The canopy flaps loudly in a gust, and in the background Mt. Sopris vanishes behind haze, while a slim young man in black — that’s what magicians wear — makes one coin, and another, and then another disappear.

Logan Seriani of Fruita, age 23, works at the Palisade Peaches fruit stand at the Roaring Fork Valley Coop on Highway 133. When he has time between customers, he practices magic tricks or studies a book from his many-shelf home collection. He might offer to show you his tricks; or you might have to ask.

As he told his brother, who owns the stand, “It’s the only magical fruit stand in the Valley.” The brother, Gene Harper of Palisade, owns the business and operates a stand in Glenwood (by Ace Hardware), and they attend the weekly Basalt Sunday Market.

Seriani loves to do live performances (free) when the stand isn’t busy. Coin tricks are a specialty, and he performs with cards and rubber bands as well. He can also juggle — say, apricots.

You just have to catch Seriani when he is there, and wait for a lull. He starts with cards: has you mark one and puts it, or what sure looks like it, in the deck, and then snaps his fingers — and, as he says, “It hops to the top.” That is why this trick is called the Ambitious Card. “It’s ambitious because it keeps hopping to the top.”

A customer comes, and he pauses the demo. She chooses her peaches and apricots, and drops a dollar in the tip bag. He thanks her.

She says, “I love you guys being here.” 

Local peaches at this time of year are heaven. The stand workers — there are five in total — hand out samples all day of apricots, plums and cherries as well. Next to the Coop stand is a box-laden Chevy truck named Rusty, which is pushing 300,000 miles.
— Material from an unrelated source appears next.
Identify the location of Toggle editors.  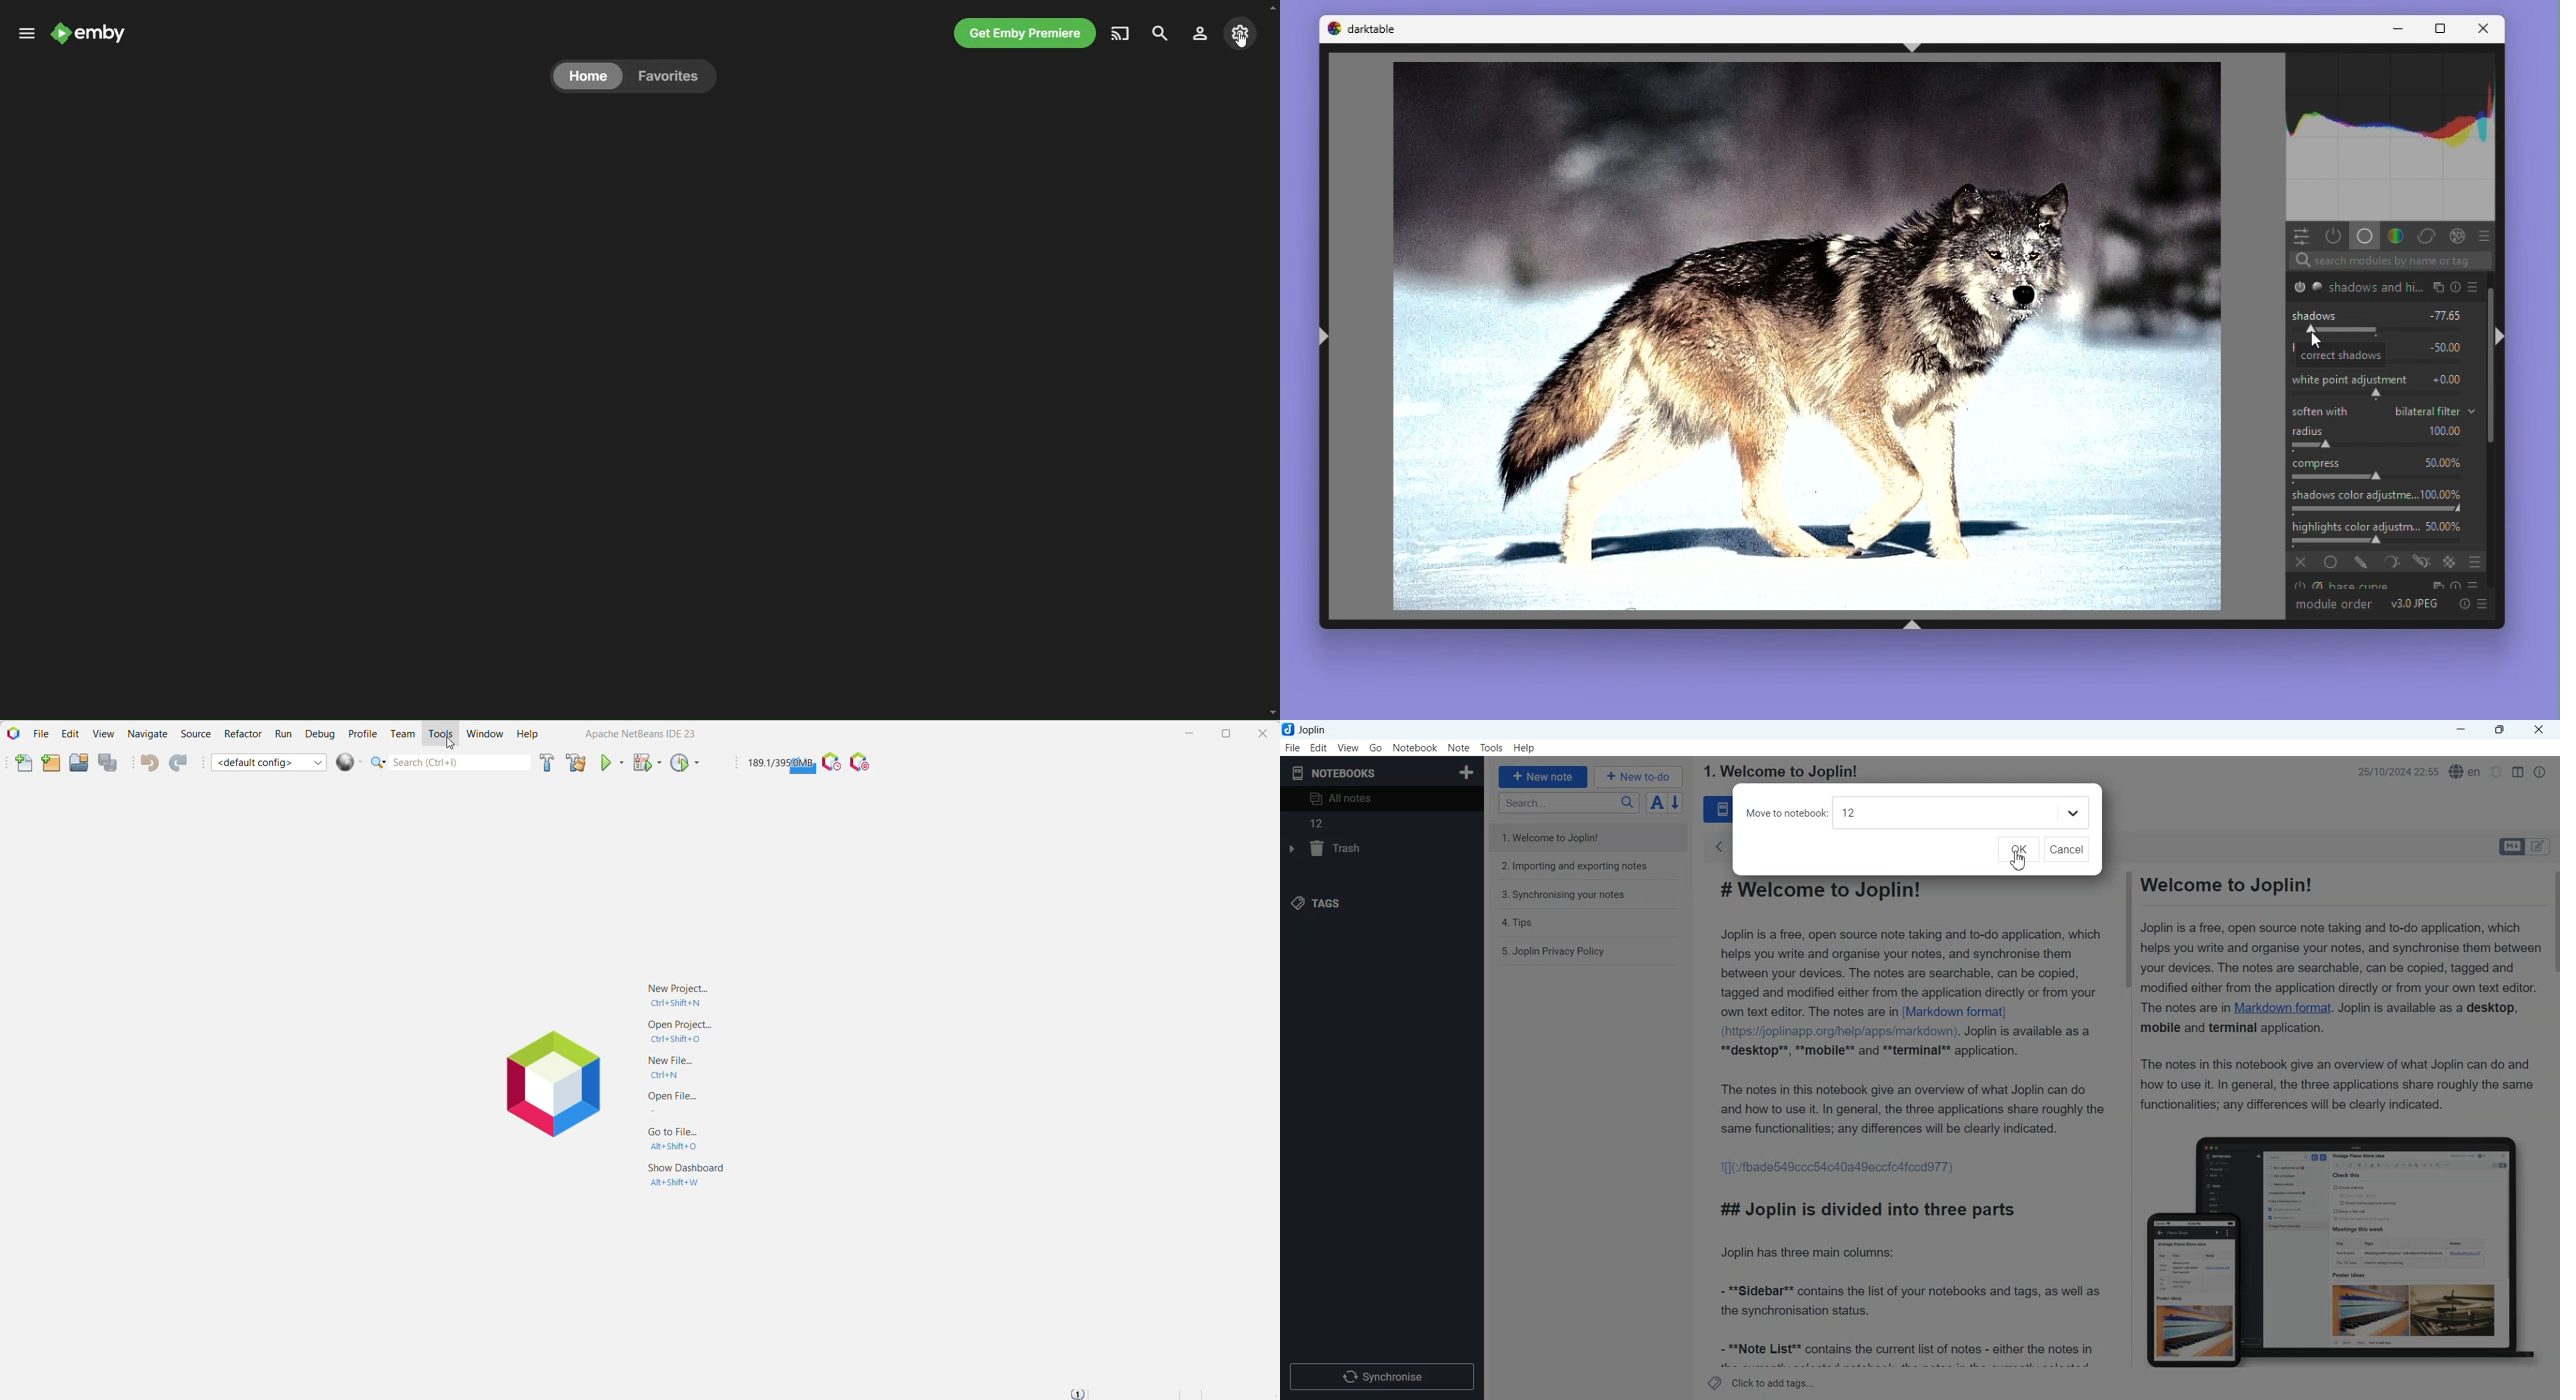
(2511, 847).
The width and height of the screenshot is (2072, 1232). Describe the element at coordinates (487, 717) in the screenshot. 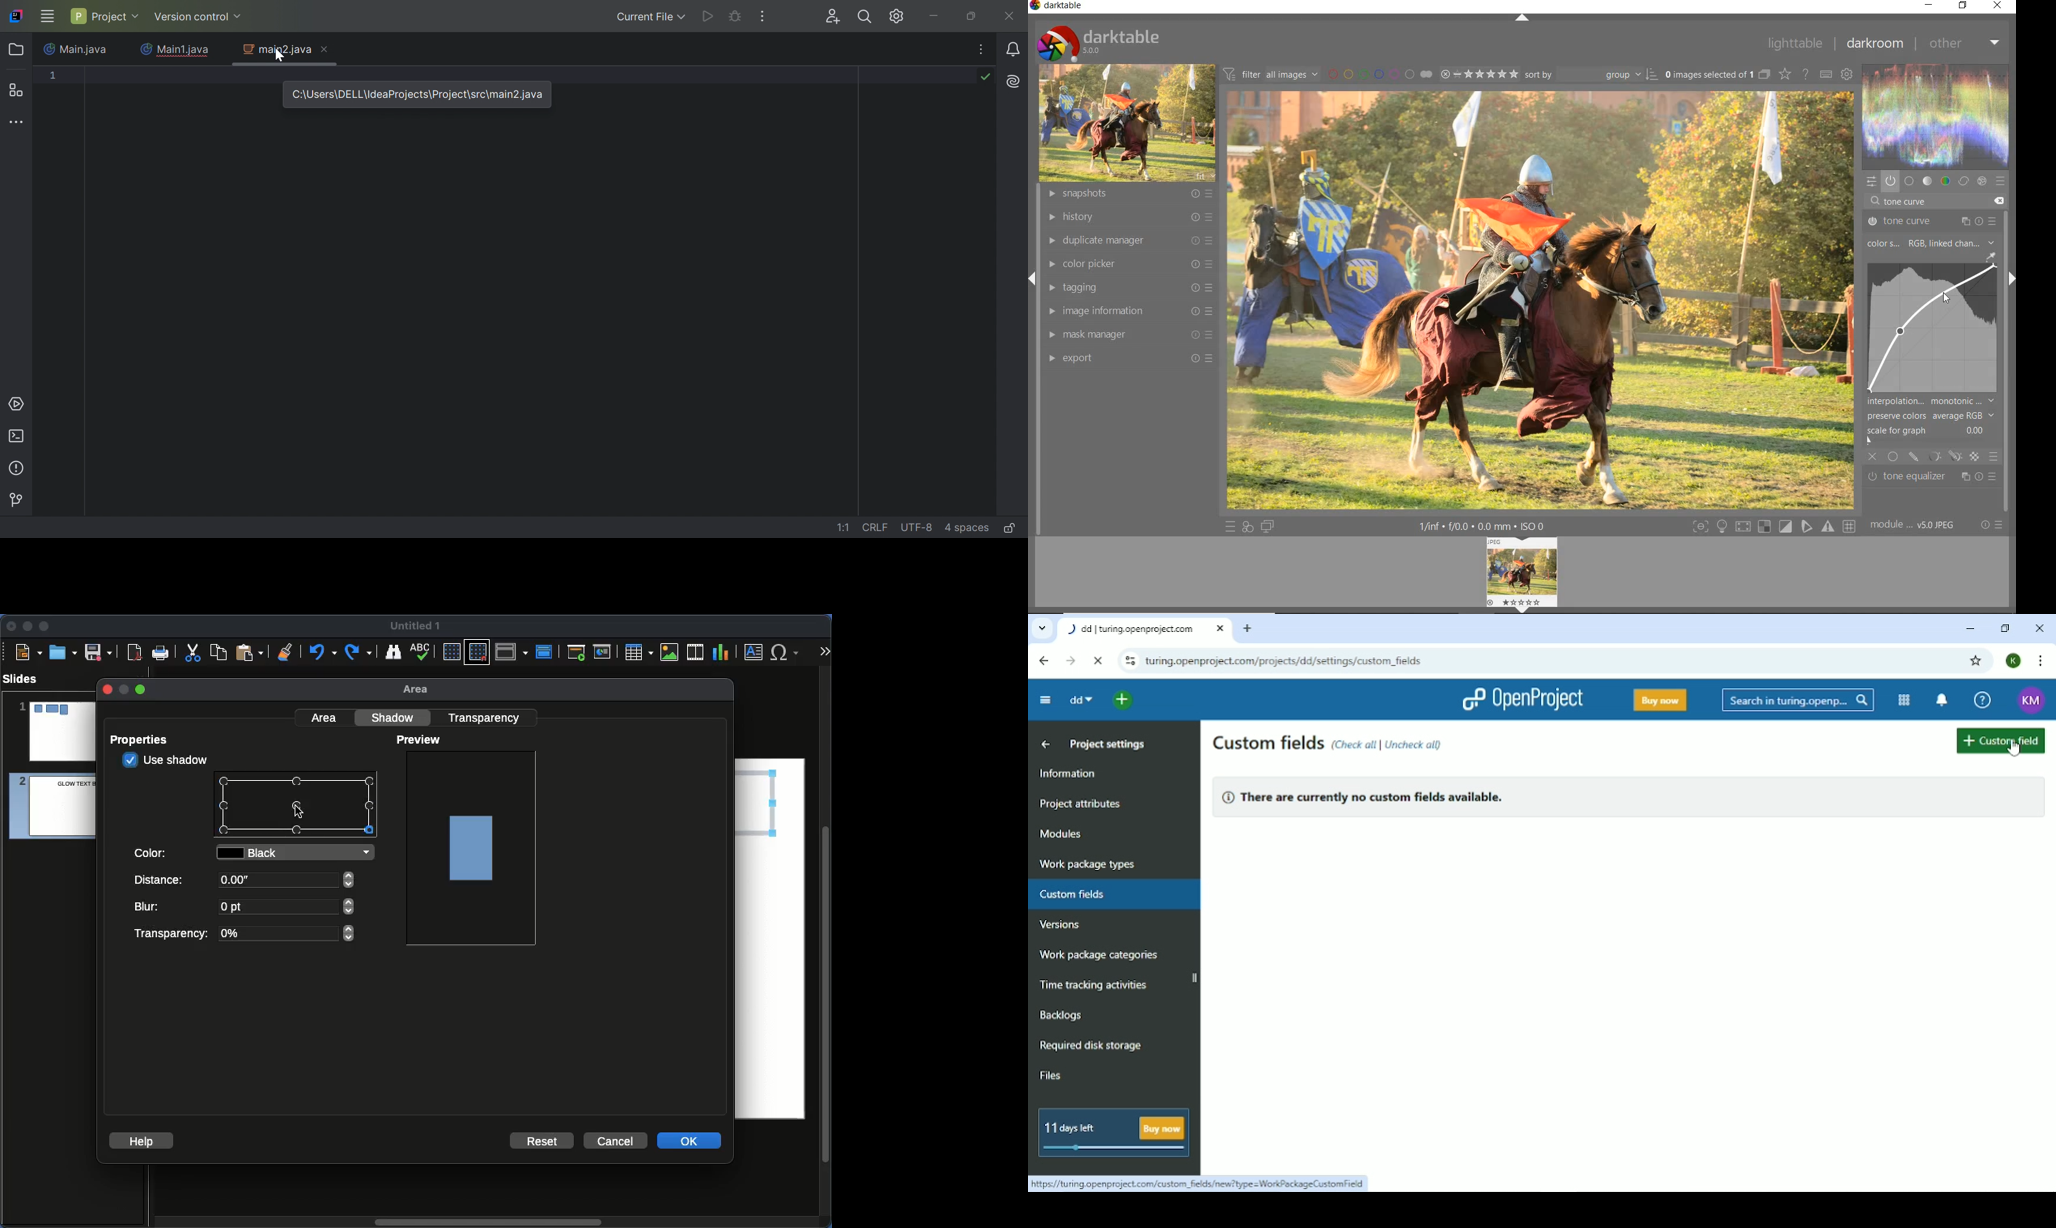

I see `Transparency` at that location.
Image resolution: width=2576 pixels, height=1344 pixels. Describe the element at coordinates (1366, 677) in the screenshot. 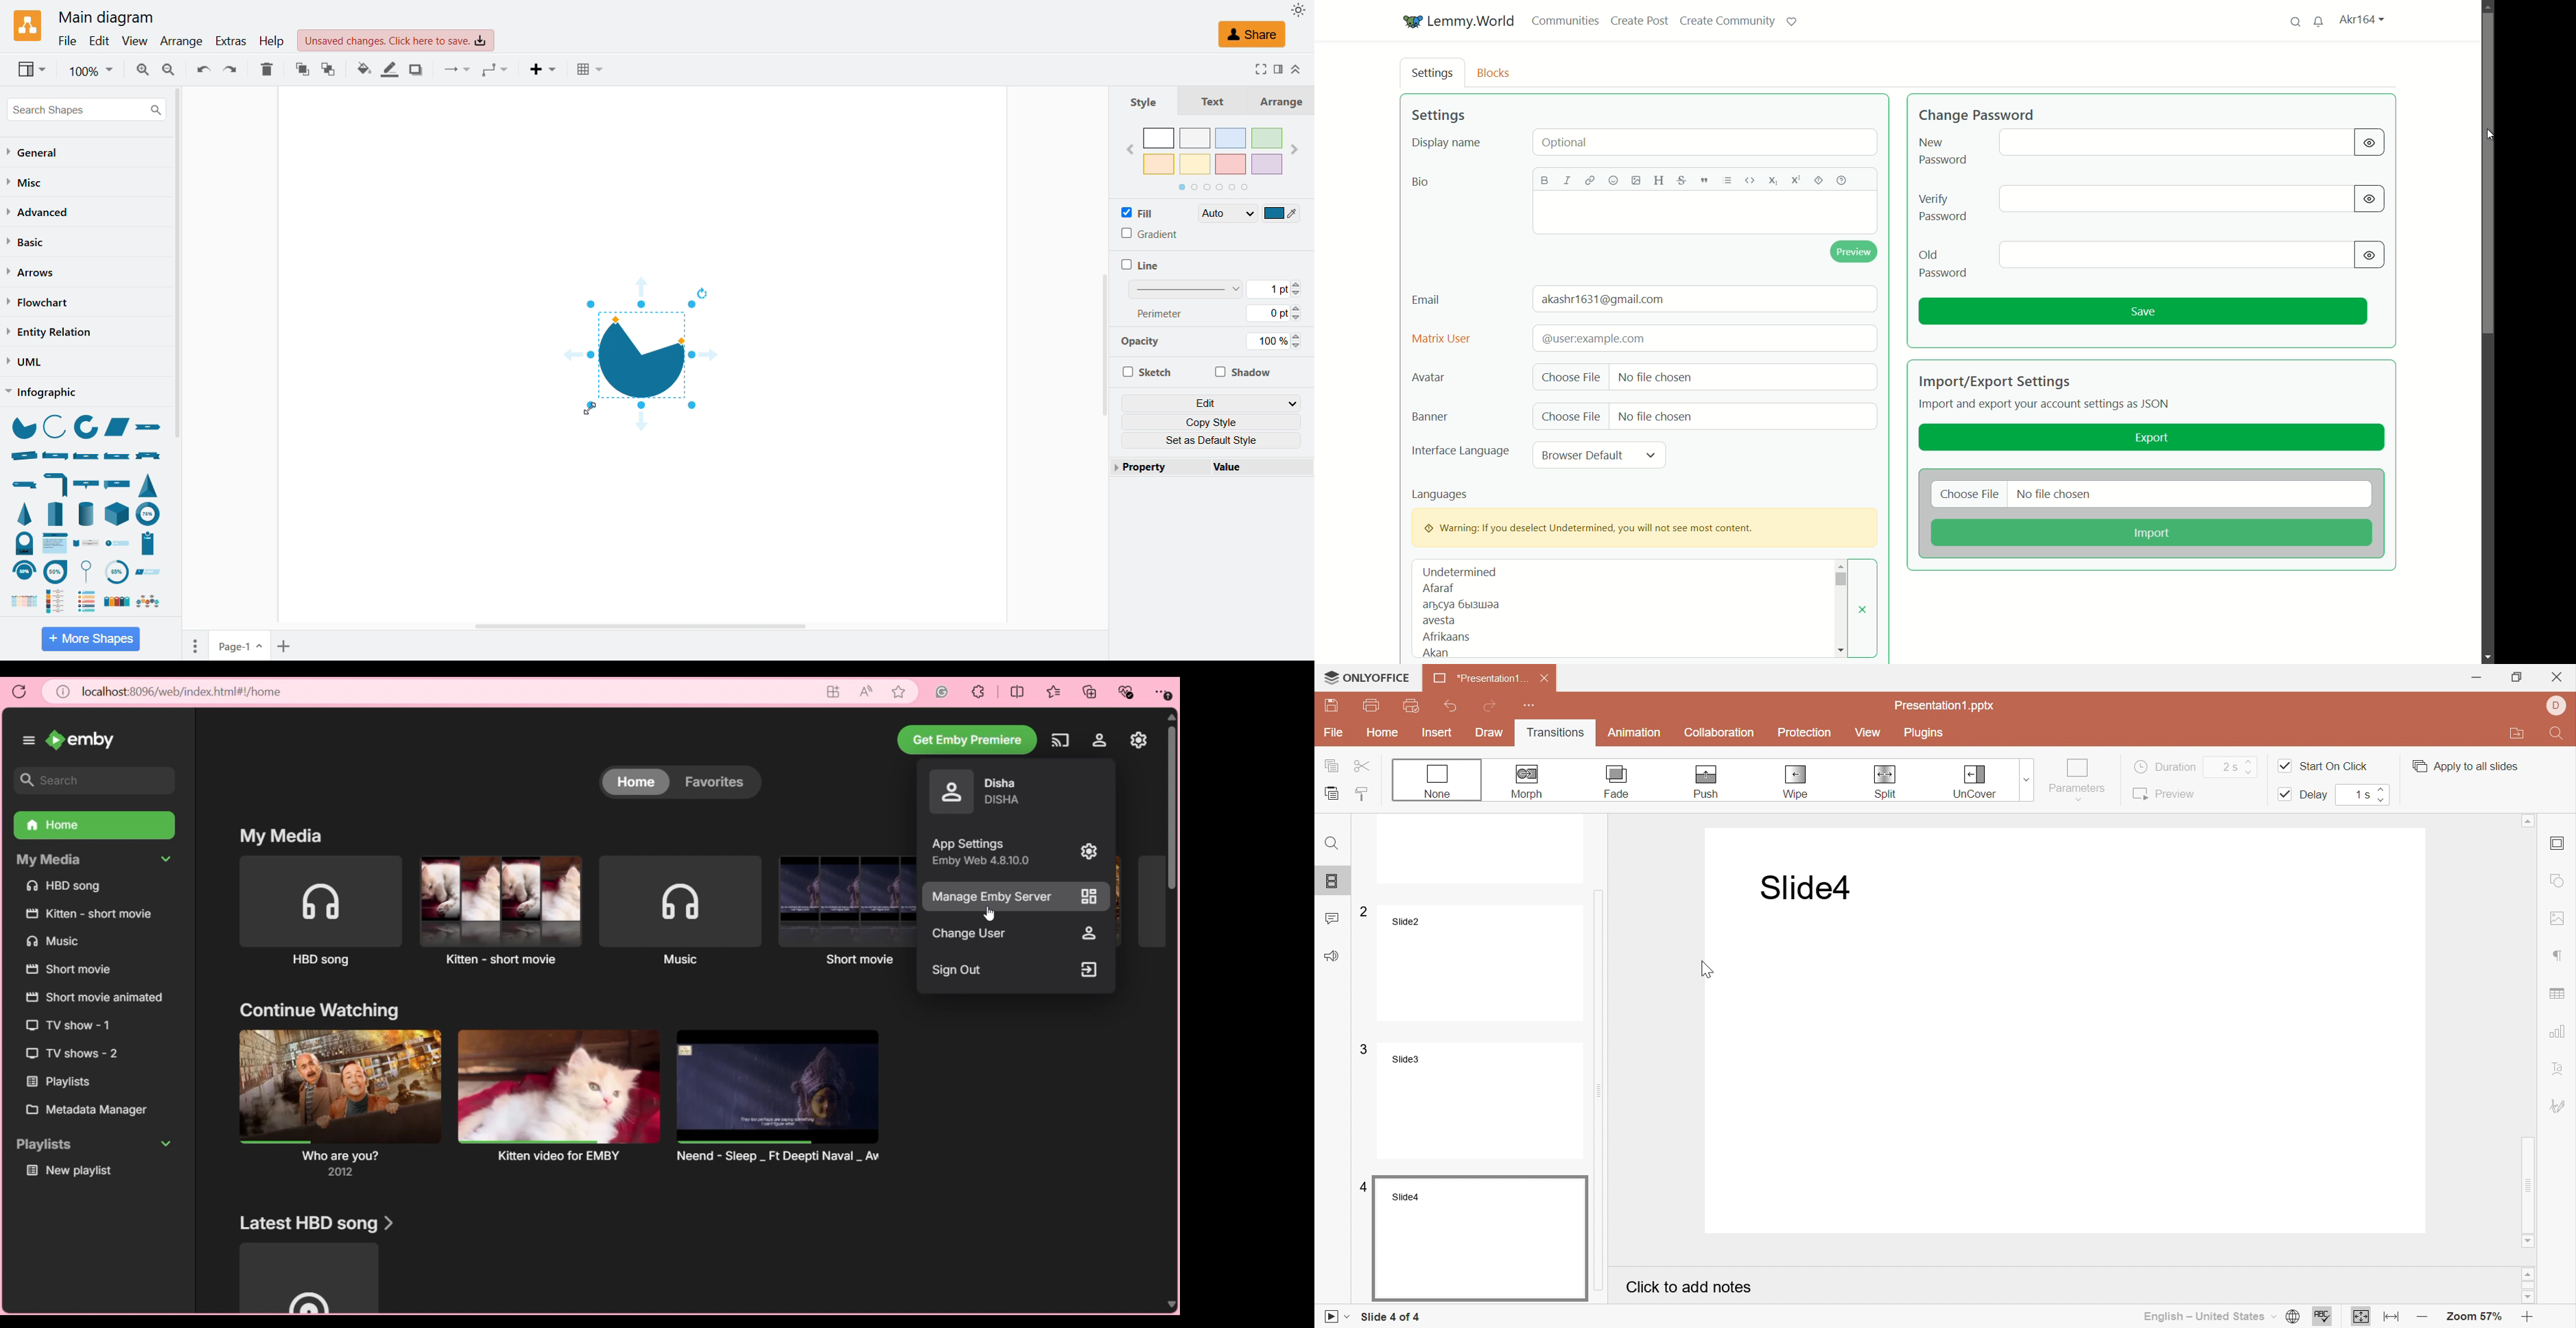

“You’re going to love that hot sauce,” Seriani tells a customer as she chooses a bottle from a neat row alongside jars of jams and honey. To another person, he says, “Those peaches are from my brother’s orchard.” That brother is James Sanders, owner of the Palisade Peach Shack.

A customer says she is having 30 people for dinner. Peaches are $40 a flat, he informs her, “a better price” that way than buying large numbers in bags. (Prices drop each summer, as quantity increases.)

Between sales, Seriani buries coins in his fists and pulls them out of his ear or from behind his arm or knee. He turns four $1 bills into $20s. “Money comes, and money goes,” he says, part of the patter — and now they’re back to being $1s. He changes a $2 into two $1s and back. Three coins turn into two and back to one, and the Four Coins trick follows. 

Coins “teleport,” jumping from one hand to another. Sometimes he refers to doing “a vanish.” 

A smiling fellow in flip-flops steps from a car with California plates. Sure, the customer says, he’d like to see a magic trick or two, but doesn’t have much time. “My wife’s in the car,” he explains. He watches several coin tricks, blinks, laughs. Glancing toward the waiting car, he asks for one more.

“You’re very good,” he says, leaving with a fist bump.

Seriani, who ran cross-country (“I loved it”) and played baseball at Fruita Monument High School, has been doing magic since he was 12, taking it seriously the last three years. Coin magic is considered difficult, requiring patience as well as dexterity to learn, and some people avoid it. 

“Coin magic is objectively hard,” says a leading expert, Rick Holcombe, on www.vanishingincmagic.com “I think we can agree, but it’s really just the learning curve. It’s a steeper learning curve in the beginning.”

A Reddit poster identified as pgadey writes on www.reddit.com: “Coin magic is super-duper hard. I’ve been at it for about two years, and everything still looks bad.

“Hopefully, in a couple more years it’ll start to look reasonable.”

Seriani performs perhaps eight times a day. “It’s the only way you can get better,” he says. He has no website yet, nor business cards, intending to create those after his wedding at the end of August. “The most magical thing in my life is my soon-to-be-wife, Emily [Morrison],” he says. 

He is usually at the Coop stand Thursday through Saturday, and goes to the Basalt Sunday Market, but you won’t get a show at that location. “No time there for magic!” 

Seriani is self-taught, although he talks to pros online.

“I don’t like to present myself as doing real magic,” he adds, lowering his eyes shyly. “It’s sleight of hand. The real magic is making someone’s day better.”